TO DO
Copy out all of the following records, substituting "screen assistant" for "GUI agent" wherever it occurs and keeping everything else the same.

EXERCISE INPUTS
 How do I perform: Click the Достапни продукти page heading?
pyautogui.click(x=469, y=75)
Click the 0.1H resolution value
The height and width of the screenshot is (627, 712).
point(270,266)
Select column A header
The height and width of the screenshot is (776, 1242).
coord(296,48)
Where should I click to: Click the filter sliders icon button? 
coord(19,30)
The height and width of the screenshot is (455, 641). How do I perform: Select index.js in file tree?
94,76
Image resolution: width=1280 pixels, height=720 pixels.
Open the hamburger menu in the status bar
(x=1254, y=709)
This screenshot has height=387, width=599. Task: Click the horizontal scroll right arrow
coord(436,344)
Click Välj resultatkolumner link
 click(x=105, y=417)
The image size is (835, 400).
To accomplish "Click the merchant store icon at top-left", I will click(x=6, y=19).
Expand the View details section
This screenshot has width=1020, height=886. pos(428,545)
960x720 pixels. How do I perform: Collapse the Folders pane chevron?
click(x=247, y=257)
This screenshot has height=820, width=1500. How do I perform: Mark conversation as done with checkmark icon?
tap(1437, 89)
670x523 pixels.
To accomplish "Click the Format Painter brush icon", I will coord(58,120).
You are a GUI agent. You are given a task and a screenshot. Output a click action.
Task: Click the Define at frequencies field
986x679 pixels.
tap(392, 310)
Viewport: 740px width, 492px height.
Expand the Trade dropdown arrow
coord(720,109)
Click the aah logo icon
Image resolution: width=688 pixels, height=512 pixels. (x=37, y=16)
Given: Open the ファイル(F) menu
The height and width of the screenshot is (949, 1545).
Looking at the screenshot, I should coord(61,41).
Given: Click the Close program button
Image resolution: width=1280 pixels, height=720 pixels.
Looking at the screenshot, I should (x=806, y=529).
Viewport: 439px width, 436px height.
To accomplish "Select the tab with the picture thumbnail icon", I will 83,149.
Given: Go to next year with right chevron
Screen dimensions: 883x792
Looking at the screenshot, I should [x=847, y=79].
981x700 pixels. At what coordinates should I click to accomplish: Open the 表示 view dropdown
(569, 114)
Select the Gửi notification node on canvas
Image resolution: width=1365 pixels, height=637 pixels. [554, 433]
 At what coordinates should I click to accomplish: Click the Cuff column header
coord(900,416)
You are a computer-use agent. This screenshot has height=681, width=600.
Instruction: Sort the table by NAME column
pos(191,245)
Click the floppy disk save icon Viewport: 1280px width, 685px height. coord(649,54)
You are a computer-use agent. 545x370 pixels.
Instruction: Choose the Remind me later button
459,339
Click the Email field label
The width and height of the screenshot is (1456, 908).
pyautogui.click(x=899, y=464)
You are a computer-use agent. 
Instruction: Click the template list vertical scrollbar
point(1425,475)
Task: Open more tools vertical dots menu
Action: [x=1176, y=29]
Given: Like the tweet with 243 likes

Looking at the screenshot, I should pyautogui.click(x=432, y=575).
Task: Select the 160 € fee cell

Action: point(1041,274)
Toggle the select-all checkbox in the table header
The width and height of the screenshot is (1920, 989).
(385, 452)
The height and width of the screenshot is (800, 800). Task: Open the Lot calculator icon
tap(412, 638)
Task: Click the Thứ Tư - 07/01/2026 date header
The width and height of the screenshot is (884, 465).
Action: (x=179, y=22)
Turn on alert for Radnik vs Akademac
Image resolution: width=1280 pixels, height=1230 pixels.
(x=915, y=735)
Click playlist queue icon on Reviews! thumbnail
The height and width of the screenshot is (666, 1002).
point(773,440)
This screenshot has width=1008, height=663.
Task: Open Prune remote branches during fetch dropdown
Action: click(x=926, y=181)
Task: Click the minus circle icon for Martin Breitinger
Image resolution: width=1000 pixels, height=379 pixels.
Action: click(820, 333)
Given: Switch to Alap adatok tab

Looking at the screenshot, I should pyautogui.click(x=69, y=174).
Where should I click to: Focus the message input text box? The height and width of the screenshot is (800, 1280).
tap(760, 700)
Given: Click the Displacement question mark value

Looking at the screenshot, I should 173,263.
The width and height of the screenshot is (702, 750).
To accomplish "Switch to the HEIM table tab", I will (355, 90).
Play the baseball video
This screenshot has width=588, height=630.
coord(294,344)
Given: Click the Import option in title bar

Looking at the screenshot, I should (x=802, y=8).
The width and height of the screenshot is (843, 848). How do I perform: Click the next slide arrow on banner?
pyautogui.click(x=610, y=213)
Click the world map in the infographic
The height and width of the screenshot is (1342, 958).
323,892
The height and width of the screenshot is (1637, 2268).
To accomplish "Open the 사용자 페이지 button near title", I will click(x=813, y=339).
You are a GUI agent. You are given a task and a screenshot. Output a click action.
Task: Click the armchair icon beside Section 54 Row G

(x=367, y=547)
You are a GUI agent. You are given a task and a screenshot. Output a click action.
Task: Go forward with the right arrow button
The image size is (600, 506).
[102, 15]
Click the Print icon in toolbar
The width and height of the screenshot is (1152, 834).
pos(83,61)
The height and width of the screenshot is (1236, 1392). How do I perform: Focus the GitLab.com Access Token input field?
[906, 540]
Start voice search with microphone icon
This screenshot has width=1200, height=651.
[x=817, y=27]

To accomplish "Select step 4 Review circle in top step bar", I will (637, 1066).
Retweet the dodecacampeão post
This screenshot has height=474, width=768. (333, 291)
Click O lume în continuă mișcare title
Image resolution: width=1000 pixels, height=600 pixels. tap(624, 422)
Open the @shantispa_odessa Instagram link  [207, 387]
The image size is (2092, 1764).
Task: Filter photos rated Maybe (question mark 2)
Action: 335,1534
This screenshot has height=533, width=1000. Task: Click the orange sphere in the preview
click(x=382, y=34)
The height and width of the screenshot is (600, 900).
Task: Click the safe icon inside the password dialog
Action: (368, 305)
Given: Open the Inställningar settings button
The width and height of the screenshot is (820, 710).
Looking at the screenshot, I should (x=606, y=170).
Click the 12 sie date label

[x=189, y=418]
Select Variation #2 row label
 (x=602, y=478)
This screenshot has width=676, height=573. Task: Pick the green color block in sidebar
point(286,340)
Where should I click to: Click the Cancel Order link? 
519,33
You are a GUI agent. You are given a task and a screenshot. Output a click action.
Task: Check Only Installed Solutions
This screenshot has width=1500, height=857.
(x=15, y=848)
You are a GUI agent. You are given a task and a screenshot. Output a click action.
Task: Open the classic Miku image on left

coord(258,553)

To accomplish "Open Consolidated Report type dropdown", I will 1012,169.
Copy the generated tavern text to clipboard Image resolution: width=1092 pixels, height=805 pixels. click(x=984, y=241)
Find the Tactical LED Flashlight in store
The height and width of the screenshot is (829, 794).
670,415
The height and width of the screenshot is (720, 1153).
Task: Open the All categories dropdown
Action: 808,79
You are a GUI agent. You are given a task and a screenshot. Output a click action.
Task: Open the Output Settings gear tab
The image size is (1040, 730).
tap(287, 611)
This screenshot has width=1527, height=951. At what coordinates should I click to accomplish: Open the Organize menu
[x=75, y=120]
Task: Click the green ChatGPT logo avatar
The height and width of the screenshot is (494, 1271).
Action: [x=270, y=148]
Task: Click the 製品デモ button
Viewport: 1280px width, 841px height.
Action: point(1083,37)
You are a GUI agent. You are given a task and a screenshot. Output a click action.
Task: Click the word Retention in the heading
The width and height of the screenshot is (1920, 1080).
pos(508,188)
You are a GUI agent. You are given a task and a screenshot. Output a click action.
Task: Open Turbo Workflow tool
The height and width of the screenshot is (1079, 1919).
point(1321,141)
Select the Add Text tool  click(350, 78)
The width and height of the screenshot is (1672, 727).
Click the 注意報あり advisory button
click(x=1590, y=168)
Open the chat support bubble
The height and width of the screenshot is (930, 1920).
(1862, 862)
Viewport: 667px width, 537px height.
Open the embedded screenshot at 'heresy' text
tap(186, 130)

TASK ANSWER
 How do I perform: Click the Достапни продукти page heading?
pyautogui.click(x=469, y=75)
Click the 0.1H resolution value
The height and width of the screenshot is (627, 712).
point(270,266)
Select column A header
The height and width of the screenshot is (776, 1242).
coord(296,48)
Where should I click to: Click the filter sliders icon button? 
coord(19,30)
The height and width of the screenshot is (455, 641). How do I perform: Select index.js in file tree?
94,76
Image resolution: width=1280 pixels, height=720 pixels.
Open the hamburger menu in the status bar
(x=1254, y=709)
This screenshot has height=387, width=599. Task: Click the horizontal scroll right arrow
coord(436,344)
Click Välj resultatkolumner link
 click(x=105, y=417)
The image size is (835, 400).
To accomplish "Click the merchant store icon at top-left", I will click(x=6, y=19).
Expand the View details section
This screenshot has width=1020, height=886. pos(428,545)
960x720 pixels. How do I perform: Collapse the Folders pane chevron?
click(x=247, y=257)
This screenshot has height=820, width=1500. How do I perform: Mark conversation as done with checkmark icon?
tap(1437, 89)
670x523 pixels.
To accomplish "Click the Format Painter brush icon", I will coord(58,120).
You are a screen assistant. You are given a task and a screenshot. Output a click action.
Task: Click the Define at frequencies field
986x679 pixels.
tap(392, 310)
Viewport: 740px width, 492px height.
Expand the Trade dropdown arrow
coord(720,109)
Click the aah logo icon
Image resolution: width=688 pixels, height=512 pixels. (x=37, y=16)
Given: Open the ファイル(F) menu
The height and width of the screenshot is (949, 1545).
Looking at the screenshot, I should coord(61,41).
Given: Click the Close program button
Image resolution: width=1280 pixels, height=720 pixels.
Looking at the screenshot, I should (x=806, y=529).
Viewport: 439px width, 436px height.
To accomplish "Select the tab with the picture thumbnail icon", I will 83,149.
Given: Go to next year with right chevron
Screen dimensions: 883x792
Looking at the screenshot, I should [x=847, y=79].
981x700 pixels. At what coordinates should I click to accomplish: Open the 表示 view dropdown
(569, 114)
Select the Gửi notification node on canvas
Image resolution: width=1365 pixels, height=637 pixels. [554, 433]
 At what coordinates should I click to accomplish: Click the Cuff column header
coord(900,416)
You are a computer-use agent. This screenshot has height=681, width=600.
Instruction: Sort the table by NAME column
pos(191,245)
Click the floppy disk save icon Viewport: 1280px width, 685px height. coord(649,54)
You are a computer-use agent. 545x370 pixels.
Instruction: Choose the Remind me later button
459,339
Click the Email field label
The width and height of the screenshot is (1456, 908).
pyautogui.click(x=899, y=464)
You are a computer-use agent. 
Instruction: Click the template list vertical scrollbar
point(1425,475)
Task: Open more tools vertical dots menu
Action: [x=1176, y=29]
Given: Like the tweet with 243 likes

Looking at the screenshot, I should pyautogui.click(x=432, y=575).
Task: Select the 160 € fee cell

Action: point(1041,274)
Toggle the select-all checkbox in the table header
The width and height of the screenshot is (1920, 989).
(385, 452)
The height and width of the screenshot is (800, 800). Task: Open the Lot calculator icon
tap(412, 638)
Task: Click the Thứ Tư - 07/01/2026 date header
The width and height of the screenshot is (884, 465).
Action: (x=179, y=22)
Turn on alert for Radnik vs Akademac
Image resolution: width=1280 pixels, height=1230 pixels.
(x=915, y=735)
Click playlist queue icon on Reviews! thumbnail
The height and width of the screenshot is (666, 1002).
point(773,440)
This screenshot has width=1008, height=663.
Task: Open Prune remote branches during fetch dropdown
Action: click(x=926, y=181)
Task: Click the minus circle icon for Martin Breitinger
Image resolution: width=1000 pixels, height=379 pixels.
Action: click(820, 333)
Given: Switch to Alap adatok tab

Looking at the screenshot, I should pyautogui.click(x=69, y=174).
Where should I click to: Focus the message input text box? The height and width of the screenshot is (800, 1280).
tap(760, 700)
Given: Click the Displacement question mark value

Looking at the screenshot, I should 173,263.
The width and height of the screenshot is (702, 750).
To accomplish "Switch to the HEIM table tab", I will (355, 90).
Play the baseball video
This screenshot has width=588, height=630.
coord(294,344)
Given: Click the Import option in title bar

Looking at the screenshot, I should (x=802, y=8).
The width and height of the screenshot is (843, 848). How do I perform: Click the next slide arrow on banner?
pyautogui.click(x=610, y=213)
Click the world map in the infographic
The height and width of the screenshot is (1342, 958).
323,892
The height and width of the screenshot is (1637, 2268).
To accomplish "Open the 사용자 페이지 button near title", I will click(x=813, y=339).
You are a screen assistant. You are given a task and a screenshot. Output a click action.
Task: Click the armchair icon beside Section 54 Row G

(x=367, y=547)
You are a screen assistant. You are given a task and a screenshot. Output a click action.
Task: Go forward with the right arrow button
The image size is (600, 506).
[102, 15]
Click the Print icon in toolbar
The width and height of the screenshot is (1152, 834).
pos(83,61)
The height and width of the screenshot is (1236, 1392). How do I perform: Focus the GitLab.com Access Token input field?
[906, 540]
Start voice search with microphone icon
This screenshot has width=1200, height=651.
[x=817, y=27]

To accomplish "Select step 4 Review circle in top step bar", I will (637, 1066).
Retweet the dodecacampeão post
This screenshot has height=474, width=768. (333, 291)
Click O lume în continuă mișcare title
Image resolution: width=1000 pixels, height=600 pixels. tap(624, 422)
Open the @shantispa_odessa Instagram link  [207, 387]
The image size is (2092, 1764).
Task: Filter photos rated Maybe (question mark 2)
Action: 335,1534
This screenshot has height=533, width=1000. Task: Click the orange sphere in the preview
click(x=382, y=34)
The height and width of the screenshot is (600, 900).
Task: Click the safe icon inside the password dialog
Action: (368, 305)
Given: Open the Inställningar settings button
The width and height of the screenshot is (820, 710).
Looking at the screenshot, I should (x=606, y=170).
Click the 12 sie date label

[x=189, y=418]
Select Variation #2 row label
 (x=602, y=478)
This screenshot has width=676, height=573. Task: Pick the green color block in sidebar
point(286,340)
Where should I click to: Click the Cancel Order link? 
519,33
You are a screen assistant. You are given a task and a screenshot. Output a click action.
Task: Check Only Installed Solutions
This screenshot has width=1500, height=857.
(x=15, y=848)
You are a screen assistant. You are given a task and a screenshot. Output a click action.
Task: Open the classic Miku image on left

coord(258,553)

To accomplish "Open Consolidated Report type dropdown", I will 1012,169.
Copy the generated tavern text to clipboard Image resolution: width=1092 pixels, height=805 pixels. click(x=984, y=241)
Find the Tactical LED Flashlight in store
The height and width of the screenshot is (829, 794).
670,415
The height and width of the screenshot is (720, 1153).
Task: Open the All categories dropdown
Action: 808,79
You are a screen assistant. You are given a task and a screenshot. Output a click action.
Task: Open the Output Settings gear tab
The image size is (1040, 730).
tap(287, 611)
This screenshot has width=1527, height=951. At what coordinates should I click to accomplish: Open the Organize menu
[x=75, y=120]
Task: Click the green ChatGPT logo avatar
The height and width of the screenshot is (494, 1271).
Action: [x=270, y=148]
Task: Click the 製品デモ button
Viewport: 1280px width, 841px height.
Action: point(1083,37)
You are a screen assistant. You are given a task and a screenshot. Output a click action.
Task: Click the word Retention in the heading
The width and height of the screenshot is (1920, 1080).
pos(508,188)
You are a screen assistant. You are given a task and a screenshot. Output a click action.
Task: Open Turbo Workflow tool
The height and width of the screenshot is (1079, 1919).
point(1321,141)
Select the Add Text tool  click(350, 78)
The width and height of the screenshot is (1672, 727).
Click the 注意報あり advisory button
click(x=1590, y=168)
Open the chat support bubble
The height and width of the screenshot is (930, 1920).
(1862, 862)
Viewport: 667px width, 537px height.
Open the embedded screenshot at 'heresy' text
tap(186, 130)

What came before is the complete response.